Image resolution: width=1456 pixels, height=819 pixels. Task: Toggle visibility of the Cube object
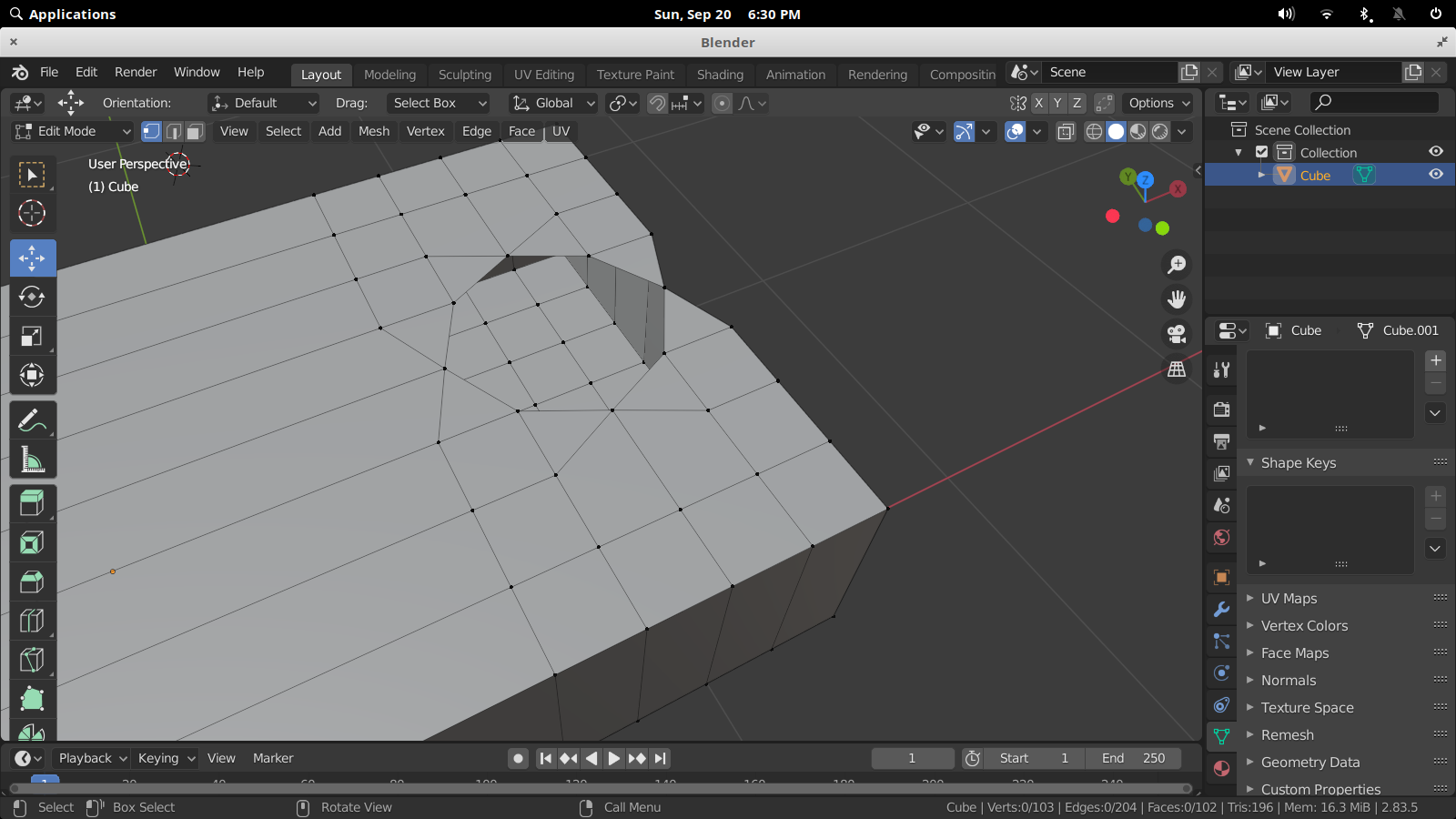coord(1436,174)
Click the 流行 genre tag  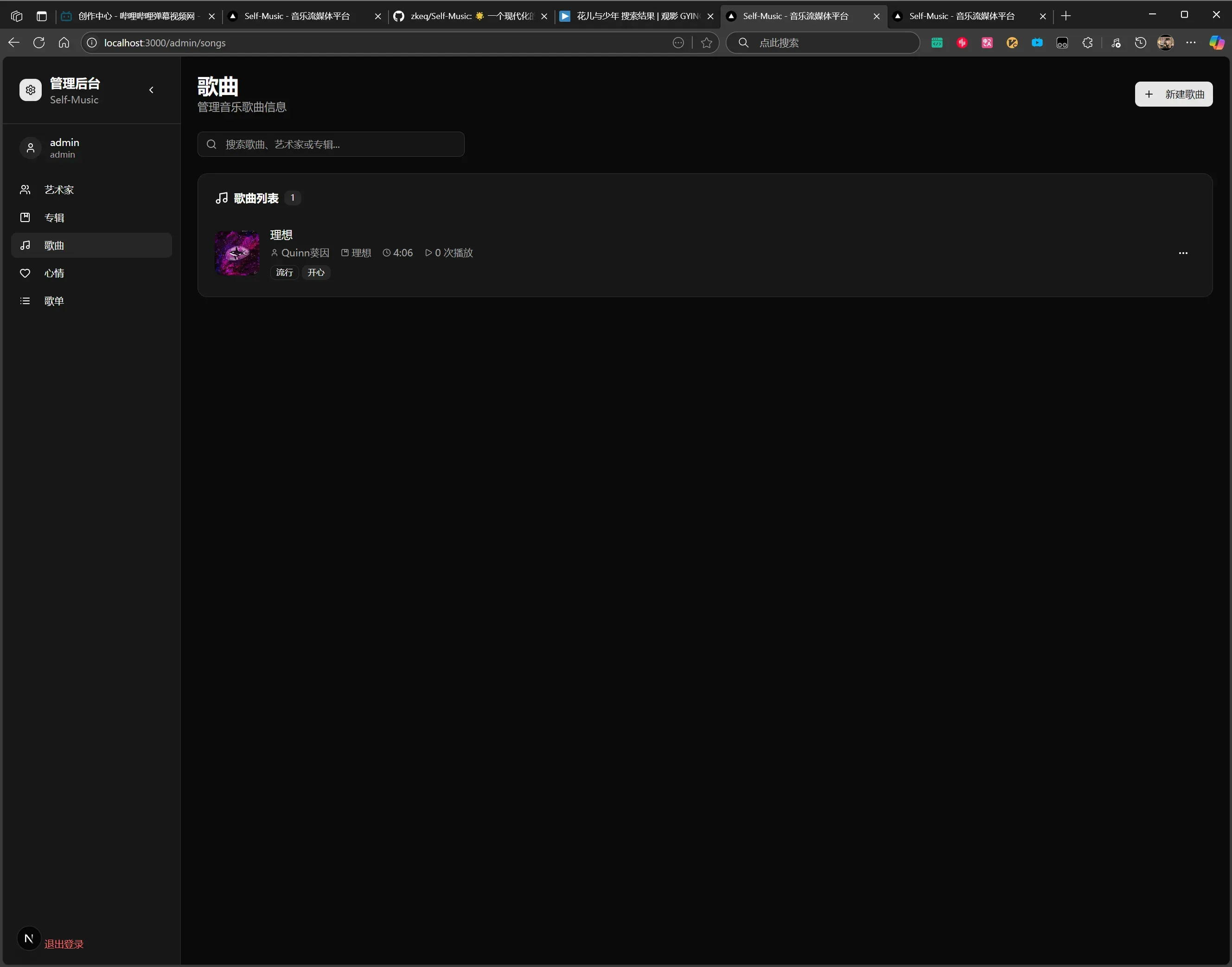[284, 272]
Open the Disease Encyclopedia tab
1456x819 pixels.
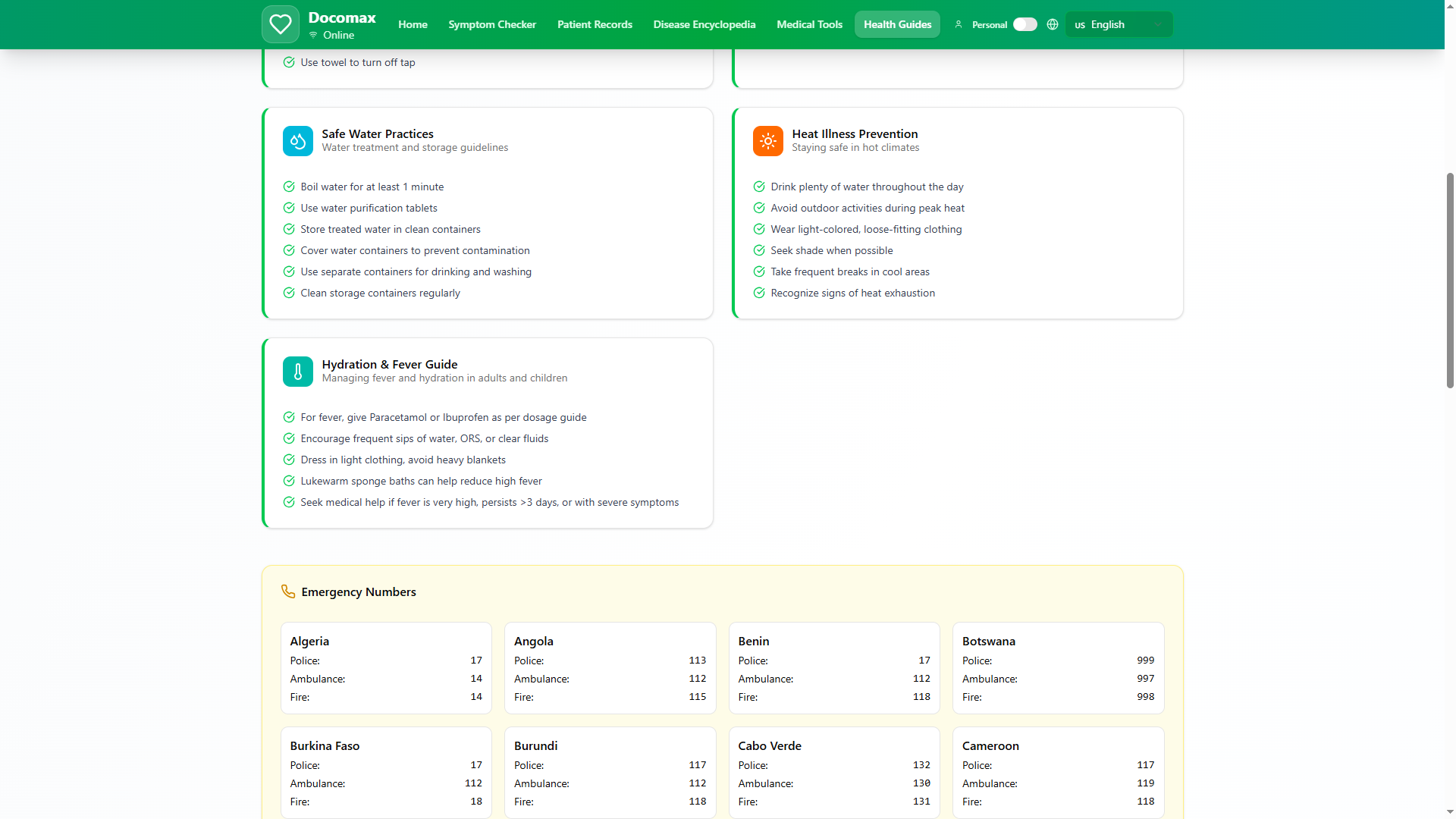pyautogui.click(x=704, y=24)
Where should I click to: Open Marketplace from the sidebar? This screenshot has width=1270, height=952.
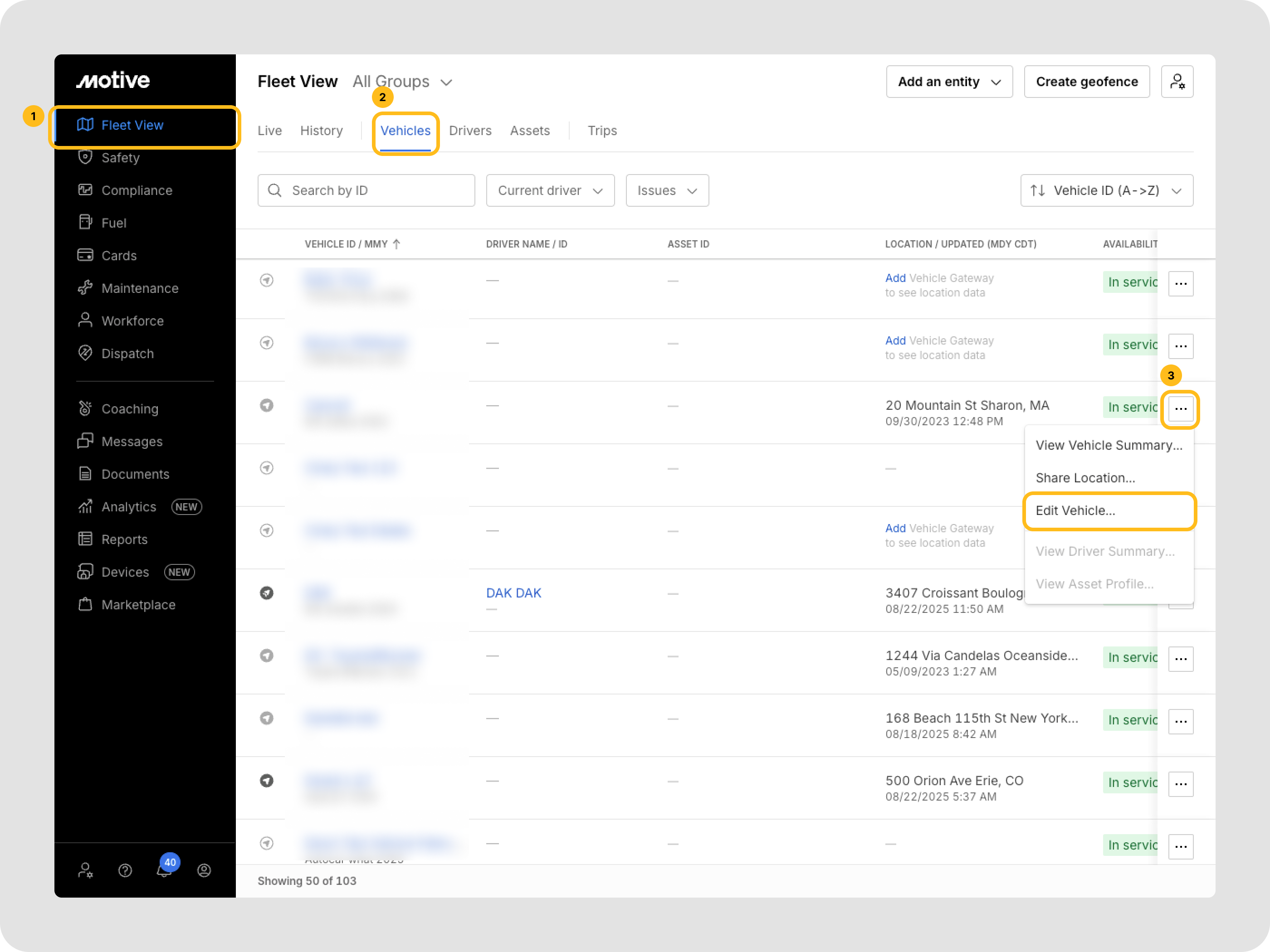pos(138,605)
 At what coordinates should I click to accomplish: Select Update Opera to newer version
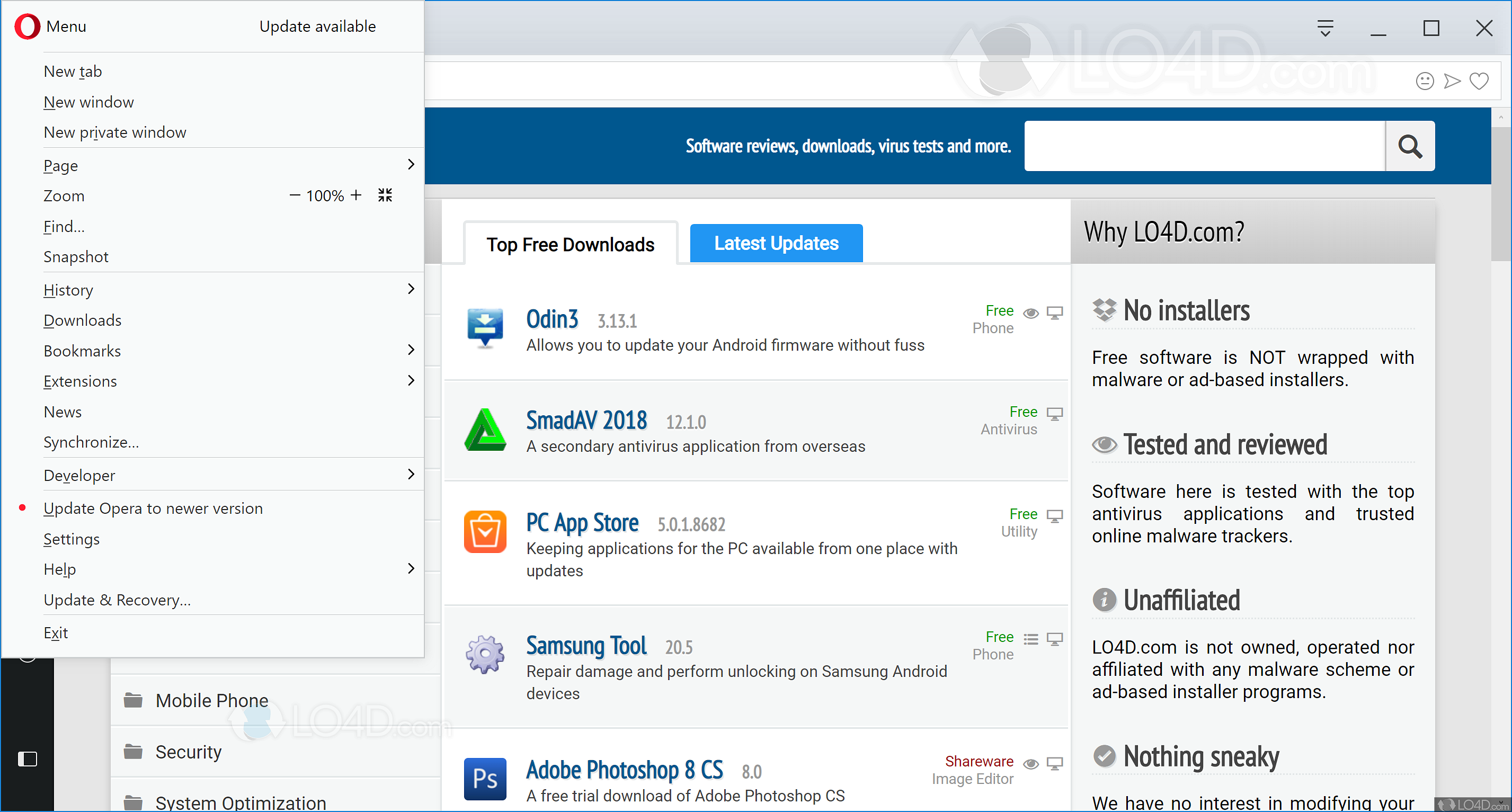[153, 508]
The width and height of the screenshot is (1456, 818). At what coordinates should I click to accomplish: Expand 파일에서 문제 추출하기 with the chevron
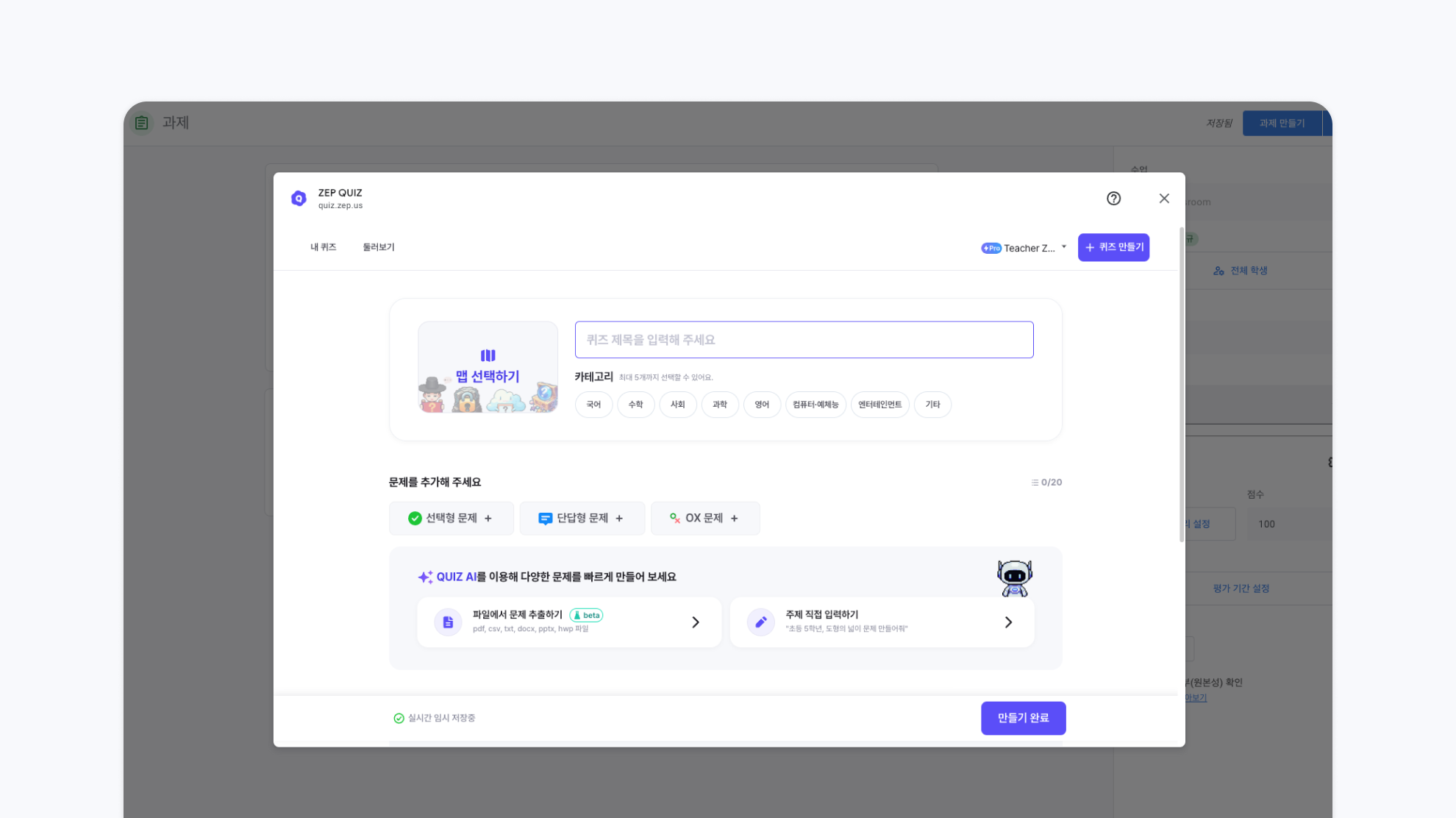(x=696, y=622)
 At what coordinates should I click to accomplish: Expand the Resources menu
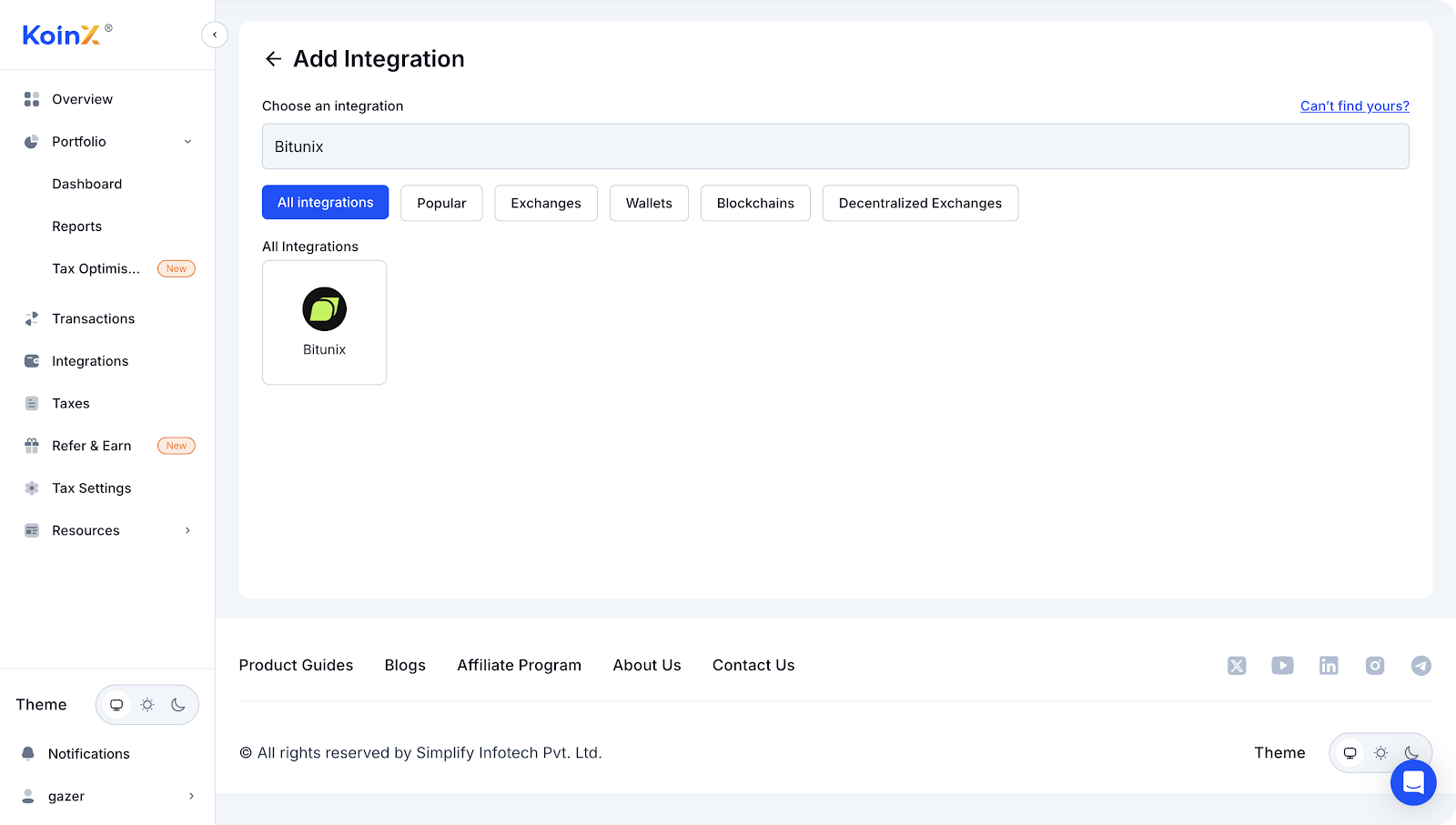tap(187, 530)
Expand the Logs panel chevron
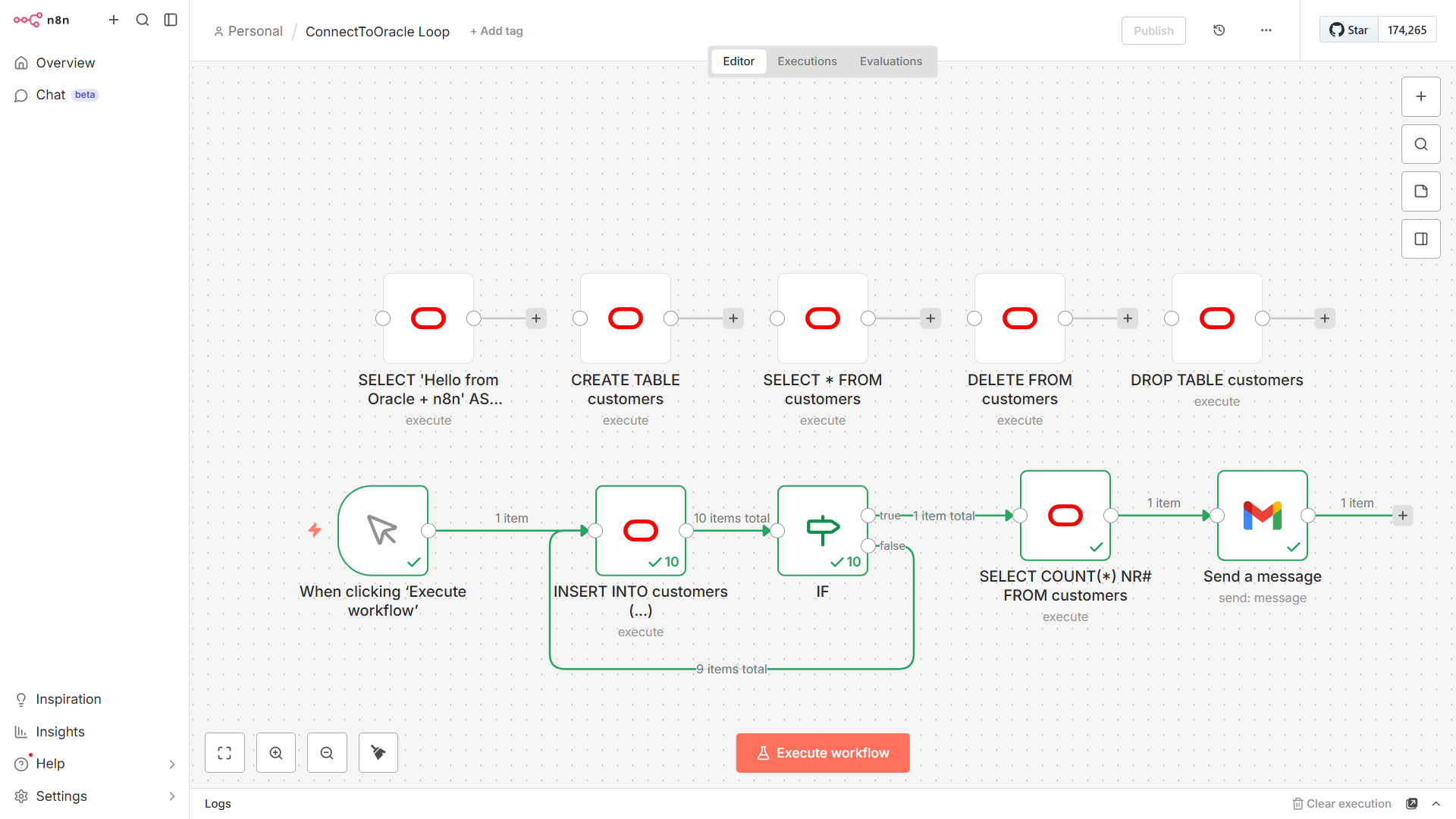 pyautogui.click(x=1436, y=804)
- - - - -
• _EXERCISE AIM_: Once the pictures are set aside, what is needed is the lines from the line with "At what coordinates should I click to accomplish: Select" through the end of the data, written out exactly and alone.

• _RESPONSE_:
 At what coordinates should I click to accomplish: Select Update Opera to newer version
[153, 508]
The width and height of the screenshot is (1456, 818). At what coordinates should I click to accomplish: Expand 파일에서 문제 추출하기 with the chevron
(x=696, y=622)
 At what coordinates should I click to accomplish: Expand the Resources menu
tap(187, 530)
Expand the Logs panel chevron
 pyautogui.click(x=1436, y=804)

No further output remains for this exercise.